Rows of pointing data
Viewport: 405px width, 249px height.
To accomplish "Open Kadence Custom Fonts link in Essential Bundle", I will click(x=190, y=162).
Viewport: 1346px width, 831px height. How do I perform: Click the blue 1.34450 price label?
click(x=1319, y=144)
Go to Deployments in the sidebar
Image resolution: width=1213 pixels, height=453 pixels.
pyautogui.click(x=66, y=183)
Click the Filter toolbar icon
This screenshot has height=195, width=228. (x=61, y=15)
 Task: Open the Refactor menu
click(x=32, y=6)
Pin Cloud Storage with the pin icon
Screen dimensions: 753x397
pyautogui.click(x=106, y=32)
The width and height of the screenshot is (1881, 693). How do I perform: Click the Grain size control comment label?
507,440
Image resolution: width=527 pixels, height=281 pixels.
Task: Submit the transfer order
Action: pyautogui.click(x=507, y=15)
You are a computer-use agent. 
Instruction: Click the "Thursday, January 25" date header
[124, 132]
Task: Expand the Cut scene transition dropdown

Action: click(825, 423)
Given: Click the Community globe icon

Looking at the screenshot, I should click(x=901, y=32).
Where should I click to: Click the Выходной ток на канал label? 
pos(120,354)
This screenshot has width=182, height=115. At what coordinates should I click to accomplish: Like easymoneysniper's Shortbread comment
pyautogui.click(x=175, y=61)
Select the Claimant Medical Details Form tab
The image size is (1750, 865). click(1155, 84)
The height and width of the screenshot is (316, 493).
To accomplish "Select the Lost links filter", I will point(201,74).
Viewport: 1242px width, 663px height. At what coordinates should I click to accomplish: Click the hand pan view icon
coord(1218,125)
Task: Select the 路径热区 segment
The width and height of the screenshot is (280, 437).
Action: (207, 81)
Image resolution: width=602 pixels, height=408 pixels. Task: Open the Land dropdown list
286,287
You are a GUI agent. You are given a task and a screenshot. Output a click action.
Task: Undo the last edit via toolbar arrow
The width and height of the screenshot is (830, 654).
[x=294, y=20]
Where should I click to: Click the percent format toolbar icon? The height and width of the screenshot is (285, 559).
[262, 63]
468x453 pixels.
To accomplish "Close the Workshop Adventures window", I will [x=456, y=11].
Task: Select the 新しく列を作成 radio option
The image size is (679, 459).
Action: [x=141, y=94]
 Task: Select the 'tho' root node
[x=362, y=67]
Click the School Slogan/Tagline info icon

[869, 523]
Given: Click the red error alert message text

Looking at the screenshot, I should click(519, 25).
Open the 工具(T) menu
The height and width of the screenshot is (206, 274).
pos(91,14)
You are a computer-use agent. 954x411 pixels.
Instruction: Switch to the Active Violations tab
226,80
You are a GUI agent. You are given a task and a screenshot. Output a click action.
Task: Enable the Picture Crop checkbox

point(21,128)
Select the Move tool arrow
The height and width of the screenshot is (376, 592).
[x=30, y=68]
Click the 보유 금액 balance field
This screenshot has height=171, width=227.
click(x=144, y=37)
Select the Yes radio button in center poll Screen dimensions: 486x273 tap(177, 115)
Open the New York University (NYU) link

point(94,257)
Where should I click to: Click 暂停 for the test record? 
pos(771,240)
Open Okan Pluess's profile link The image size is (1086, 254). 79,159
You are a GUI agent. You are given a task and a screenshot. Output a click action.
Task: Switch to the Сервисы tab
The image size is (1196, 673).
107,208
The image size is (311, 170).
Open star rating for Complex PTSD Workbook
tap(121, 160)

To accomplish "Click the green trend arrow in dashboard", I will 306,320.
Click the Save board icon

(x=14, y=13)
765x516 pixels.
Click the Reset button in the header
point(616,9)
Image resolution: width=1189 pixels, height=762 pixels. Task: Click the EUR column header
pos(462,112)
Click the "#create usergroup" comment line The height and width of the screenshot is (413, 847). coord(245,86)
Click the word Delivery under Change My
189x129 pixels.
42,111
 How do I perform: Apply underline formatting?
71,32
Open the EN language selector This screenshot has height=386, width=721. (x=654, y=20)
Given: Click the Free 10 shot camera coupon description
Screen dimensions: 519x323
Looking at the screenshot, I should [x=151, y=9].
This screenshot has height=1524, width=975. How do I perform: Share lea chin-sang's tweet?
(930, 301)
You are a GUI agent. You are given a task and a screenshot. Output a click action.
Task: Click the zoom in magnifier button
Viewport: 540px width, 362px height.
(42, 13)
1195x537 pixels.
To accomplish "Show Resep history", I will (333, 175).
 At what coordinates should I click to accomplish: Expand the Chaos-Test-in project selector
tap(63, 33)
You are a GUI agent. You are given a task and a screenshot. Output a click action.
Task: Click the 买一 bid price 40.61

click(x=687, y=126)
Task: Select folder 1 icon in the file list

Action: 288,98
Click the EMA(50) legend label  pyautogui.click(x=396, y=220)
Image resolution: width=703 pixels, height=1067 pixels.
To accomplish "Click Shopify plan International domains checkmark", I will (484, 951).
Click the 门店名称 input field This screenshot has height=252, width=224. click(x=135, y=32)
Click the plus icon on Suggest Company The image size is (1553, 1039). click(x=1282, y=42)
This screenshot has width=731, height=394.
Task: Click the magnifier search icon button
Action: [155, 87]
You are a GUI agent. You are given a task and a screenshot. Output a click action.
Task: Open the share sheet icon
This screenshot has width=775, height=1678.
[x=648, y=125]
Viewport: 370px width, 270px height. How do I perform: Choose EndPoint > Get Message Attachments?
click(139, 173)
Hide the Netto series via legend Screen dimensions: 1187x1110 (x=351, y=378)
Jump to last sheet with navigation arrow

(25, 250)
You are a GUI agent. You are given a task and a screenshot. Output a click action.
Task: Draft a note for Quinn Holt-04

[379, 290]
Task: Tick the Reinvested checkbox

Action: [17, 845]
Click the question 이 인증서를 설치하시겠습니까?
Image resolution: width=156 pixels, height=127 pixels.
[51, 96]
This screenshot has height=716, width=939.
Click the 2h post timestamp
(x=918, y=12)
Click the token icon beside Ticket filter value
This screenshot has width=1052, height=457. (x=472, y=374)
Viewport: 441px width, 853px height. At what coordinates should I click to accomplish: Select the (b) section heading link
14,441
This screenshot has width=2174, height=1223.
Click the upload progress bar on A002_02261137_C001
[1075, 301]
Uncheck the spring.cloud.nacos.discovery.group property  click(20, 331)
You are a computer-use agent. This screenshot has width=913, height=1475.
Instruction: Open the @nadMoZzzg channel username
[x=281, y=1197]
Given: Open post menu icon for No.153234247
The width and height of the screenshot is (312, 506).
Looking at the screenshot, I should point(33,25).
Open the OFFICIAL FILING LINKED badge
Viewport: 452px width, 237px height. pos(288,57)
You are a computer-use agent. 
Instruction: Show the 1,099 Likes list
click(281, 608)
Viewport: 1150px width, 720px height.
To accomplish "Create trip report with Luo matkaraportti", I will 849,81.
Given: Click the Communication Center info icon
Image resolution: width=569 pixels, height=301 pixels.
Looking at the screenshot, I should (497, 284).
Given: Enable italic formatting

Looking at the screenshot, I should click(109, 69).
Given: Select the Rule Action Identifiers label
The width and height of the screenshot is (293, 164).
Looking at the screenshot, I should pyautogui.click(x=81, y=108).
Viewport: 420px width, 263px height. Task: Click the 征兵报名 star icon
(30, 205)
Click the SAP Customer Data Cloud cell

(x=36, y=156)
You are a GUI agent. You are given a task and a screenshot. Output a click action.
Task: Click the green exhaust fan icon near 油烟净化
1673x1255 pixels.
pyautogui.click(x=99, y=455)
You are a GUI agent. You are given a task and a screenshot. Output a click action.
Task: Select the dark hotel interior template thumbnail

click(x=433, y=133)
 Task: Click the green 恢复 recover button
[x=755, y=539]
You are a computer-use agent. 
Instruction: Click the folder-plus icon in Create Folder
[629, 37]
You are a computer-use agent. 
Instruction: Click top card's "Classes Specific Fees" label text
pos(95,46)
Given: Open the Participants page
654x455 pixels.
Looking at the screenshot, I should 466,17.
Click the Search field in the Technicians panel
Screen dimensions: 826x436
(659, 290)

▶ _What is asked_:
Which lines in the material contain the word "toolbar"? Gather each of them and copy it in full.

▶ _Response_:
Click the Filter toolbar icon
Task: Undo the last edit via toolbar arrow
Where should I click to: Click the percent format toolbar icon? The height and width of the screenshot is (285, 559).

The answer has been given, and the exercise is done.